Como era nueva, no se atrevió a acercarse demasiado para cotillear, pero lo observó todo lo que pudo de reojo y cuando él se quitó la máscara de protección, divisó con la boca casi abierta sus ojazos celestes, enormes, que parecieron iluminar todo el local al primer parpadeo. Era muy guapo y no encajaba para nada con el perfil de boxeador al que ella estaba acostumbrada, así que no lo perdió de vista hasta que desapareció por la puerta.
Haciendo algunas preguntas y poniendo atención descubrió que se llamaba Paddy, que era muy conocido en Dublín y que era campeón de boxeo sin guantes o algo parecido. ¿Boxeo sin guantes?,
¿pero eso no es ilegal?, se le ocurrió preguntar y todo el mundo la miró como si estuviera loca.
Después de eso no volvieron a dirigirle la palabra y ella se concentró en sus cosas, pero no se olvidó del asunto y consultó con Javi, su novio, sobre el particular. Él le confirmó que el boxeo sin guantes no era considerado un deporte olímpico precisamente y que en España estaba muy mal visto, pero que en el Reino Unido e Irlanda tenía una tradición muy sólida. Al parecer no era ilegal como práctica deportiva, pero sí los combates clandestinos de boxeo sin guantes que se organizaban en Europa o en los Estados Unidos. Ahí residía la fina línea de la legalidad y le aconsejó que no metiera las narices donde no la llamaban.
Y no pretendía hacerlo, pero se quedó muy intrigada por el asunto y también por ese chico tan guapo que no volvió a ver en el gimnasio, aunque se moría de ganas de hacerlo. Ese era el tío bueno al que se refería Lola, nada más verlo la llamó para contárselo, y desde entonces soñaba con volver a verlo entrenar, menudo elemento… siempre se aprendía de los demás boxeadores, era muy instructivo ver pelear a un tipo con talento y esperaba volver a tener una oportunidad de ver a ese Paddy, seguro que le enseñaba muchas cosas y ella siempre estaba dispuesta a mejorar.
Llevaba practicando boxeo seis años, desde los dieciocho, cuando dejó el ballet, la zumba y el aeróbic y se pasó primero a la defensa personal y luego directamente a los guantes.
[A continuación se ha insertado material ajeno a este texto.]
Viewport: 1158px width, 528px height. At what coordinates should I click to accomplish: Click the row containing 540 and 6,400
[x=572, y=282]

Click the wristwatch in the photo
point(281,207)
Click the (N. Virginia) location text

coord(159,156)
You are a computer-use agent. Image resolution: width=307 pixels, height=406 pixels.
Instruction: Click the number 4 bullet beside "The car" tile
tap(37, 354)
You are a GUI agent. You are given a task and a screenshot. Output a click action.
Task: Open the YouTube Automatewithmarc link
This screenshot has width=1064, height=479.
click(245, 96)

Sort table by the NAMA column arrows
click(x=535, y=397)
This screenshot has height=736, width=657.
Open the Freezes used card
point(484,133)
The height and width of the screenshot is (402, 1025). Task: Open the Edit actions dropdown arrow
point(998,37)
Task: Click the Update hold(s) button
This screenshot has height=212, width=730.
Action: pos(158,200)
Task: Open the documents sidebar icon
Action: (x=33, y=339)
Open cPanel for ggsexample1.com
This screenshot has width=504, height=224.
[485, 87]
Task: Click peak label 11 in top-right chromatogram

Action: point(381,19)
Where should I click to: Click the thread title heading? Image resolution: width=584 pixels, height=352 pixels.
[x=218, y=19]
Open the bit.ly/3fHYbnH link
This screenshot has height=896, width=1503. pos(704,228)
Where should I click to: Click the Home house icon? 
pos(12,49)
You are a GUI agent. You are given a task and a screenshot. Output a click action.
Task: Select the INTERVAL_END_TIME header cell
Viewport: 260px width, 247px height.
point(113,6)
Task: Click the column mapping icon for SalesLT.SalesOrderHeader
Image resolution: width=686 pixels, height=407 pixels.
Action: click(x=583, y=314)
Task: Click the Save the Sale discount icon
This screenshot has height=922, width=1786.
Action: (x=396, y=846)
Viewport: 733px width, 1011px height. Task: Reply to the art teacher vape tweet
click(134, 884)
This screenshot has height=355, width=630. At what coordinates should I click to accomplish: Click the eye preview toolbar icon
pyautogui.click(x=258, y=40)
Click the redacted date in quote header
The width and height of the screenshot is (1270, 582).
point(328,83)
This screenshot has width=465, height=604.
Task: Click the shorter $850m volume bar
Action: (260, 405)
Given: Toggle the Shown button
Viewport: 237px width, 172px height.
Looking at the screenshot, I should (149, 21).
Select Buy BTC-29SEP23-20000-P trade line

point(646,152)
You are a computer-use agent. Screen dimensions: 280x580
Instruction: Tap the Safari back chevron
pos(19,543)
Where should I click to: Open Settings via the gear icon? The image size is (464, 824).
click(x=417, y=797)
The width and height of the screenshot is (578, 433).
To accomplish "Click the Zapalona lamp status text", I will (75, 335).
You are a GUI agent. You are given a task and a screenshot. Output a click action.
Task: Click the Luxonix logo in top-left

Una compañera del colegio mayor sufrió un intento de agresión sexual volviendo a casa y una de las monjas les propuso hacer un seminario de defensa personal, estaban todas muy asustadas y aquello sirvió para darles un poco de seguridad. Su primera entrenadora fue una chica de la Policía Nacional y le gustó tanto que la invitó a su gimnasio, y pronto le presentó el boxeo femenino, una disciplina que la atrapó enseguida y que la metió de lleno en un mundo diferente y muy competitivo, uno perfecto para superarse y no parar.
Sus padres, él, un apacible juez de primera instancia de Valladolid, y ella, una profesora de Historia muy tradicional, casi sufrieron un infarto cuando se enteraron de que su única hija se dedicaba a esas cosas, pero pasados los años acabaron aceptándolo e incluso dándolo por bueno, por útil, decía su padre, y aunque jamás la habían visto en acción, se alegraban de que aquello la hiciera tan feliz.
Al menos algo la hacía feliz por aquellos días, masculló, llegando al Boxing Gym, y la mantendría cuerda hasta que pudiera largarse a España por Navidad, después de lo cual esperaba no volver a ver a Beatrice Donnelly en lo que le restara de vida.